To hear Texas populist Jim Hightower and U.S. Rep. Jesse Jackson Jr. tell it, one of them should be running for president in 2004. Trouble is that each one says the other guy would be the best candidate.
Hightower and Jackson have been star speakers on the Rolling Thunder Down Home Democracy Tour, which rolled into Chicago last weekend. The Chicago event -- the second on a national tour that began in Hightower's hometown of Austin -- drew 5,000 people for workshops of food, agriculture and democracy issues, speeches by the likes of Studs Terkel and Patch Adams, and music from artists such as Grammy Award winning singer Erykah Badu.
At this county fair of the left, where progressives played TrueMajority carnival games ("Knock-a-Nuke/Build-a-School") and downed Organic Valley toasted cheese sandwiches and Ben & Jerry's ice cream, talk of a two-years-off presidential race ranked surprisingly high on the agenda. For the most part, supporters of the 2000 campaigns of Democrat Al Gore and Green Ralph Nader put old arguments behind them and focused on the task of beating Republican George Bush in 2004. While Gore and the predictable crowd of Democratic insiders are already hustling for the next nomination, however, there was no consensus about the identity of the best standard bearer for progressives? There was talk about U.S. Rep. Dennis Kucinich, D-Ohio, the chair of the Congressional Progressive Caucus who has won high marks for his challenges to the Bush administration on military issues.

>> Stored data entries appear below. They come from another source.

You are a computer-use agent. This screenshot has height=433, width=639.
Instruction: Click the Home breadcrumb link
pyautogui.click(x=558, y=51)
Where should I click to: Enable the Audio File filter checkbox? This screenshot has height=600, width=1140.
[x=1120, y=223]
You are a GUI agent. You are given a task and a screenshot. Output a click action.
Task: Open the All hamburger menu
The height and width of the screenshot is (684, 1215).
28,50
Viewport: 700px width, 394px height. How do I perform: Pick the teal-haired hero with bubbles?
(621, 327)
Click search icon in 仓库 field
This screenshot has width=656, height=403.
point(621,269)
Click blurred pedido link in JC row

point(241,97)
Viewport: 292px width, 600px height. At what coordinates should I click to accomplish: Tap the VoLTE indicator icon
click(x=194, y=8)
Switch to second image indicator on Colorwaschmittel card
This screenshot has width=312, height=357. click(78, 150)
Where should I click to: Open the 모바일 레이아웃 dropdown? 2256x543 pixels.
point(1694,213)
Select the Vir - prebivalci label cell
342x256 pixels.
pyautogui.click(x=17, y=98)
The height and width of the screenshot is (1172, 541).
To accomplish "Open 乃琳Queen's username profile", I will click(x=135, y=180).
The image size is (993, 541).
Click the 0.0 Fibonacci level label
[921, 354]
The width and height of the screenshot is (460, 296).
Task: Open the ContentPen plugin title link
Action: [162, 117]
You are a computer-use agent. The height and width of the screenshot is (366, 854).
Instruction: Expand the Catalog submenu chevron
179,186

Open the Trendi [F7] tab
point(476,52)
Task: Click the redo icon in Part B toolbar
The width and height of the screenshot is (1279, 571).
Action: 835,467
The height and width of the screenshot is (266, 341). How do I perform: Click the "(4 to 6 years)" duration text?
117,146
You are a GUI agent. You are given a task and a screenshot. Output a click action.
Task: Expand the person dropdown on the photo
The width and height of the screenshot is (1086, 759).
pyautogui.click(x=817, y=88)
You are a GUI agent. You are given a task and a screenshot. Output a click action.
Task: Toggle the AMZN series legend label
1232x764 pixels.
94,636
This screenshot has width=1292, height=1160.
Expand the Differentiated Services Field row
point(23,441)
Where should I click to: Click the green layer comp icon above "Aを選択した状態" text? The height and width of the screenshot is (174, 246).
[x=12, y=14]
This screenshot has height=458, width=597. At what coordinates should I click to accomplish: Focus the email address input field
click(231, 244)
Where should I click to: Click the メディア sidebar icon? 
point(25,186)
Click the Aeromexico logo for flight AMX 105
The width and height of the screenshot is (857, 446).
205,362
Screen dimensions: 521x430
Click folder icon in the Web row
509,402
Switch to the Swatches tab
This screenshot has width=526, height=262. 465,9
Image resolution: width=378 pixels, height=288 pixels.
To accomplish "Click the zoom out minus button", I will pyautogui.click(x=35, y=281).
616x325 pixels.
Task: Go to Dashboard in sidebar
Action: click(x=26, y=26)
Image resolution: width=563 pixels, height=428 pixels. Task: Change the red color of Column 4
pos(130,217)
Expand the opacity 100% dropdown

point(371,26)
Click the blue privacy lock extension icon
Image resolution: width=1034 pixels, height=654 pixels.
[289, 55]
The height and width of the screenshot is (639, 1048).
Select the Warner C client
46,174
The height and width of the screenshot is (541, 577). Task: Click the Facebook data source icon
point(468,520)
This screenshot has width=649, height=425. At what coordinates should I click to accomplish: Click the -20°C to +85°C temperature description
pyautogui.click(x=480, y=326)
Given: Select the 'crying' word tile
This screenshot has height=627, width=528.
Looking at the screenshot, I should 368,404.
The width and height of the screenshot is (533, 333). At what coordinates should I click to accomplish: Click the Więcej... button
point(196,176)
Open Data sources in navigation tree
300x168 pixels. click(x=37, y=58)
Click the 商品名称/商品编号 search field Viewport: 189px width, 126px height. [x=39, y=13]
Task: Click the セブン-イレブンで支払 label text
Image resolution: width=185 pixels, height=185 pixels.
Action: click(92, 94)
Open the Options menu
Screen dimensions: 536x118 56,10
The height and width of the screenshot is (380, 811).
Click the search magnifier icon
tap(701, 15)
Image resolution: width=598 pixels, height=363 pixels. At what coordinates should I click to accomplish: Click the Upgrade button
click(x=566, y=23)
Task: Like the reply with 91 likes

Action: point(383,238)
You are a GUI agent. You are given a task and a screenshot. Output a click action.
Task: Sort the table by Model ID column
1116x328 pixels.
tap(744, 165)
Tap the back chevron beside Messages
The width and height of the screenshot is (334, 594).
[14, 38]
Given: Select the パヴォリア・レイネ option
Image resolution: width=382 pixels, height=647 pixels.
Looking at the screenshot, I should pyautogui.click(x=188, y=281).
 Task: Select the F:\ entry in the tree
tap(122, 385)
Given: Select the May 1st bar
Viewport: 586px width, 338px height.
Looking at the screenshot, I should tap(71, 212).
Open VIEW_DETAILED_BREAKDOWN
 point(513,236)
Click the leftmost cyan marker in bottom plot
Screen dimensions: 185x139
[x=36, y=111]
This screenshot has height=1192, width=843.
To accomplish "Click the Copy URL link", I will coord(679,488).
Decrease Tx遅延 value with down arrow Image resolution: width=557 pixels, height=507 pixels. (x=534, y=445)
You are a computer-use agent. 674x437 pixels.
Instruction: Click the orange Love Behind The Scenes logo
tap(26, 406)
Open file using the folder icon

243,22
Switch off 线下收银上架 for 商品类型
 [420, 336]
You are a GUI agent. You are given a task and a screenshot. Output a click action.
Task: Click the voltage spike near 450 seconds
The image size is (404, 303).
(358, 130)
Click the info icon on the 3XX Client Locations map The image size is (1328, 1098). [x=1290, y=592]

On the main stage, however, Jackson and Hightower amused the crowd by trading pitches for another pair of candidates.
After Hightower introduced Jackson, the Illinois congressman asked the crowd: "Wouldn't you like to see Jim Hightower on a presidential ticket?"
That remark drew loud cheers from a crowd in which "Jim Hightower -- Progressive for President" bumper stickers were circulating. The stickers are being distributed by a group that has set up a website (www.drafthightower.com), and that argues only Hightower -- a former Texas agriculture commissioner with a long history of battling the Bush family in the Lone Star state -- understands how to undo the popular president with a populist appeal. Their slogan: "Fight Texans With Texans!"
But Hightower turned the tables on Jackson. "Speaking of presidential tickets..." he told the crowd after the Chicago representative finished speaking. "I'd like to see Congressman Jackson on a presidential ticket. Who's for that?"
The hometown crowd cheered just as loud for Jackson, whose rousing speech updated the Rev. Martin Luther King Jr's "I Have a Dream" address with proposals for Constitution amendments guaranteeing equal rights for women, access to health care and education, and -- in the light of the contested 2000 presidential election result -- the right to vote and have that vote counted.
For the record, both Hightower and Jackson say they are not running. But if the Rolling Thunder event in Chicago had been a nominating convention, the Hightower-Jackson ticket might well have won by acclamation. Or would that be the Jackson-Hightower ticket?